My parents bought me The Way Things Work when I was 12, and it turned out to be one of my favorite books of all time. So I’m very happy to see Macaulay at it again. And sheesh, what a subject. I’ve explained aspects of human physiology before, and it’s a killer. It will be great to have this master explainer’s effort on the reference shelf.

Way We Work Respiratory and Circulatory Coaster

There are many things to love about Macaulay’s work. Just a few:

  1. He uses witty and helpful visual metaphors, but never lets them take over. Some of the machines in The Way Things Work are giant-sized, with little people and mammoths operating them. This subtly makes very small things less intimidating and makes explanations more memorable. But Macaulay doesn’t bend over for the metaphor by tacking on a story-line or the like. The new book sometimes uses the same small-people technique (sans mammoths), but Macaulay resisted the urge to cast the whole thing as a Fantastic-Voyage-style tour of the body. Instead, he deploys a metaphor only when it works (for example, the above drawing showing the circulatory and respiratory systems as a roller coaster). For some body parts, he draws straight-forward anatomical pictures.
  2. He starts with the core components and works his way up. In The Way We Work, he opens with an explanation of atoms, so he can explain molecules, so he can explain proteins and acids, so he can explain cells, so he can explain body parts and functions. Lesser physiology overviews jump straight to labeling the parts of the body, in “the hip bone’s connected to the thigh bone” style. But if you don’t understand DNA and cells first, knowing terminology won’t help you understand anything significant about the body. It’s nice that he lays a foundation of fundamentals.
  3. He respects expertise but is not an expert. His extensive research included consulting with several physiology experts, and even observing operations. He also brought a science writer, Richard Walker, as a co-author. This is an ideal combination — as a reader, you can count on the book’s accuracy, but the explainer can relate to your layman’s ignorance. Macaulay went on a six-year journey to understand the body, using only standard-issue, non-doctor knowledge, and this is his report on what he found out.
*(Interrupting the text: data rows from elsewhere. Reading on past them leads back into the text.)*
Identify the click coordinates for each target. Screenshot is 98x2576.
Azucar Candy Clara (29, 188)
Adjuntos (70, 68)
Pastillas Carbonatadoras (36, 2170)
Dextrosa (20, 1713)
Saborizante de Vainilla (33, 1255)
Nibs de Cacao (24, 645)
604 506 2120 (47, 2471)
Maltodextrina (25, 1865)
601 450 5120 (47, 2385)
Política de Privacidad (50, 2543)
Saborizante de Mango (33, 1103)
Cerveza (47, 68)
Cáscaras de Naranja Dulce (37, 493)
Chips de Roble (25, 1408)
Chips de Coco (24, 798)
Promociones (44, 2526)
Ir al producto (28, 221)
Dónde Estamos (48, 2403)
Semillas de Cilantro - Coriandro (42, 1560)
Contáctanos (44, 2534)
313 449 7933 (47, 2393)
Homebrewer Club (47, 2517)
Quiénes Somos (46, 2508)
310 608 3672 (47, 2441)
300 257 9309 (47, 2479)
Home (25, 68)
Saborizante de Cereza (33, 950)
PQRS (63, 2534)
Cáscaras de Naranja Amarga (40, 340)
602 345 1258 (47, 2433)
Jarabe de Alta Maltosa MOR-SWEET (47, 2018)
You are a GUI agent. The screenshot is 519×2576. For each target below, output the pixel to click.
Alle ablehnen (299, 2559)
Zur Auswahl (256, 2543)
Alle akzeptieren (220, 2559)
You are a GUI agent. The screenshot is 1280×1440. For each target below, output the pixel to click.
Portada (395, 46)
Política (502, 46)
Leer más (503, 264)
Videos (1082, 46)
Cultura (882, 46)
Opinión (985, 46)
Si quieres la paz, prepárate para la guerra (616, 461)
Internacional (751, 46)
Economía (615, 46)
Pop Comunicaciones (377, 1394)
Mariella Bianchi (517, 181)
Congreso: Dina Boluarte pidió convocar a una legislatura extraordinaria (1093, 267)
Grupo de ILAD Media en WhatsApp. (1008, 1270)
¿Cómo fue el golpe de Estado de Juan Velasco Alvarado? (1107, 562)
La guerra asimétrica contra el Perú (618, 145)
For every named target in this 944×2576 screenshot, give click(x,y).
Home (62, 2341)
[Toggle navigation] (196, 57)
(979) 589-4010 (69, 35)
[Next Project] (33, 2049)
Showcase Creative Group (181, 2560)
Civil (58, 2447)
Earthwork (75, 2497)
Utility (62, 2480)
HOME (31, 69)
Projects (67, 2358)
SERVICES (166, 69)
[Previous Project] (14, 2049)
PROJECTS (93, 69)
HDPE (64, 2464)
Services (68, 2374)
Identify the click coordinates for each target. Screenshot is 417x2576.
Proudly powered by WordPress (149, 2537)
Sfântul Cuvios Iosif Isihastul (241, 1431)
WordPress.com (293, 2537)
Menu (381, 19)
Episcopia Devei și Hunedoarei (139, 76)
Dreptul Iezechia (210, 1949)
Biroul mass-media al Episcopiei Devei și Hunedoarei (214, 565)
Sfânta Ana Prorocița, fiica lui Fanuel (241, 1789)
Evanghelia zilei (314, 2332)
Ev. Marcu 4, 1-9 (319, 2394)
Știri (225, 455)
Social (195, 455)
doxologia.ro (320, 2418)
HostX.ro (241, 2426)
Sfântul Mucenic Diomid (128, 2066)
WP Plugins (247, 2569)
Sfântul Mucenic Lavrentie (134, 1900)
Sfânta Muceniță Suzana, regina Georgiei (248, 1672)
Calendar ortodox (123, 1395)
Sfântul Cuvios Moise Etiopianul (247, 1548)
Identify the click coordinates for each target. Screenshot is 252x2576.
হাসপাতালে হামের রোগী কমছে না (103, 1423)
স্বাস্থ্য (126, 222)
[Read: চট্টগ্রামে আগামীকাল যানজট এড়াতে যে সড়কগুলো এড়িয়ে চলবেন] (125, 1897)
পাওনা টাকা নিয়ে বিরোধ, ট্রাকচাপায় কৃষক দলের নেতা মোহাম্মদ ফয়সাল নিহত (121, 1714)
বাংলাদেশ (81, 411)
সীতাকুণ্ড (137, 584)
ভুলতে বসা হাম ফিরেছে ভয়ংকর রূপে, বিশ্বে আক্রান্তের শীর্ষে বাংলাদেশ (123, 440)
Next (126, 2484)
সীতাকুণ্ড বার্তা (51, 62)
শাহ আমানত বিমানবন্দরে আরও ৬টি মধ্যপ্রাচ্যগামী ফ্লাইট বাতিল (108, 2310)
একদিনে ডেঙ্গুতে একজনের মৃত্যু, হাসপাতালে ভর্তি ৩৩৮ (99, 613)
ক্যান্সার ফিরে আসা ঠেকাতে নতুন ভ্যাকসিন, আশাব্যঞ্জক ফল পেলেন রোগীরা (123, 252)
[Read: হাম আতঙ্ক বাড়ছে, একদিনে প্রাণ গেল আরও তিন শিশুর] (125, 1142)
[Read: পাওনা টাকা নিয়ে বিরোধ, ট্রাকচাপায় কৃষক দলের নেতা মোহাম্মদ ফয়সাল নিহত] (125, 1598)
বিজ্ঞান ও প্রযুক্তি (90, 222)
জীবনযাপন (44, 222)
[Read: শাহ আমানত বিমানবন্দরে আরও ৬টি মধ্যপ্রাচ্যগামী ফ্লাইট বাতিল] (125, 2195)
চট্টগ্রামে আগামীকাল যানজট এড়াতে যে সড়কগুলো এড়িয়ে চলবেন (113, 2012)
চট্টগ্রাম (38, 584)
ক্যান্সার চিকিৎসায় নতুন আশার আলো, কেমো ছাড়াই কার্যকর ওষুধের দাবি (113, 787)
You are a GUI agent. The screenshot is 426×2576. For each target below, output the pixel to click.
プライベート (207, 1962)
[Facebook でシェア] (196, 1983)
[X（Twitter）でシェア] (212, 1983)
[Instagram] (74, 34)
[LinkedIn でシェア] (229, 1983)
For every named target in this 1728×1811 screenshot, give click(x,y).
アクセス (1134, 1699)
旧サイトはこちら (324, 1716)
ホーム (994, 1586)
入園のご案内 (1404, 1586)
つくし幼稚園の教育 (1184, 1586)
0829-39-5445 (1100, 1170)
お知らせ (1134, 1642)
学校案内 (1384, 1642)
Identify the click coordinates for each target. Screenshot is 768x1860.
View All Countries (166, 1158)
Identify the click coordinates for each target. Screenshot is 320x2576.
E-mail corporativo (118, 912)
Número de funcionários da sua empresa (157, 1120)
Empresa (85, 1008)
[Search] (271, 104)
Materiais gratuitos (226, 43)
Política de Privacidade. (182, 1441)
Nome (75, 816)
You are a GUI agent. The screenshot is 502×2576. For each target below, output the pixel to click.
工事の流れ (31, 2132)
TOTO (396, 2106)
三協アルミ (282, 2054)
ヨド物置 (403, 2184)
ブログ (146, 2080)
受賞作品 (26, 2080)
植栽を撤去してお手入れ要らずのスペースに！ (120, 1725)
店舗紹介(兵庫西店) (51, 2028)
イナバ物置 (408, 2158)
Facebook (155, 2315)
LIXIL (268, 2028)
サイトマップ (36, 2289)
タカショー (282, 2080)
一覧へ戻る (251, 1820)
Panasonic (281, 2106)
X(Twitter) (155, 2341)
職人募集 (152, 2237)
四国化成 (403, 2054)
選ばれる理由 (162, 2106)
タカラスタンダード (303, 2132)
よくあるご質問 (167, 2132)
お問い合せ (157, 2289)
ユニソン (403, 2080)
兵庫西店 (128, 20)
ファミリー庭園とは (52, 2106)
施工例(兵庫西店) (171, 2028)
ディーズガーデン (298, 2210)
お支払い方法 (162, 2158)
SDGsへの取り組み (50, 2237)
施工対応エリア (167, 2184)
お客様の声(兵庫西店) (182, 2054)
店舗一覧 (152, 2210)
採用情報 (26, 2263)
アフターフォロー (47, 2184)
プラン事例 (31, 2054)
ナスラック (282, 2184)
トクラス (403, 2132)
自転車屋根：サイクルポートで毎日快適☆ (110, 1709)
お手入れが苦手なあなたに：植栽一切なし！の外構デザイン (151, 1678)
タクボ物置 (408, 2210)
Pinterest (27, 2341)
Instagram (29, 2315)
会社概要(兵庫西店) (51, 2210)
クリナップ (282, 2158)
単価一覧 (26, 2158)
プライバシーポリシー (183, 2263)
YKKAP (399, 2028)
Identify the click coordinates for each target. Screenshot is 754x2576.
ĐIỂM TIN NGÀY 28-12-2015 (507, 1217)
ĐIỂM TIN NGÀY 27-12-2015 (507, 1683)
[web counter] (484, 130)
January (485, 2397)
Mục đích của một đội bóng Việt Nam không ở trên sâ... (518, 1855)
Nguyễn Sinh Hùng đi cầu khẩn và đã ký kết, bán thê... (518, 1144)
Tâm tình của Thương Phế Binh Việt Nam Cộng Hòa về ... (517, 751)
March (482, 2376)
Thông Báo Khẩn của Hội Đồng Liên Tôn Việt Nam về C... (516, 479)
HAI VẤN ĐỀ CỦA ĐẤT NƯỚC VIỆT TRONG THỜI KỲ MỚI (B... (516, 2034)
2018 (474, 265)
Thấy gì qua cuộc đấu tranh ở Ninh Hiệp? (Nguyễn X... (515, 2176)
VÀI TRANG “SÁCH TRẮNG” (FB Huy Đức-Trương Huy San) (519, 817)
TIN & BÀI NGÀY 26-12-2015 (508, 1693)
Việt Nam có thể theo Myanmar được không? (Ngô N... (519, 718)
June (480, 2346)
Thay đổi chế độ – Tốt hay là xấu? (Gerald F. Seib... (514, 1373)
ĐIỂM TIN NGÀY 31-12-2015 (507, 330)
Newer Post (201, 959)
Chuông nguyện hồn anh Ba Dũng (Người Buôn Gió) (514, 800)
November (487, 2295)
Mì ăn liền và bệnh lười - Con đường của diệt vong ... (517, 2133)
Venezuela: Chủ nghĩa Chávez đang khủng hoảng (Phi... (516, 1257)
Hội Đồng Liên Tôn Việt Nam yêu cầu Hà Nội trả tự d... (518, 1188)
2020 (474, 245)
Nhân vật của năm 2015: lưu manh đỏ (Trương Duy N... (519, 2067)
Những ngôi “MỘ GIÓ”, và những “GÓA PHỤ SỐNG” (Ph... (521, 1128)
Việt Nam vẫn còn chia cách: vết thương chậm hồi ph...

I noticed there are some lukewarm reviews from Macaulay fans on Amazon. The main two complaints so far are that the colored illustrations fall short of his past work and that the text is too advanced for kids. There’s something to both of these points, but I think Macaulay had good reason to make these choices. I do like the aesthetic quality of the hard ink lines of The Way Things Work better than the fuzzier colored-pencil style in The Way We Work. But biology doesn’t have the hard lines you see in machinery, so his approach makes sense to me. Here’s artwork from each, side by side:

The Way Things Work and The Way We Work

As for the age-appropriateness, I expect Houghton Mifflin is responsible for marketing this as a kid’s book. Macaulay told NPR that he didn’t have any age in mind for his audience, but wrote it for himself (adding “I don’t know how to do it any other way.”) To me, it seems like his priorities were to be explicit, thorough, and accurate. In any case, the book will certainly be tough for younger readers, but that’s inherent in the subject matter. Better to challenge some readers than dumb it down, I’d say.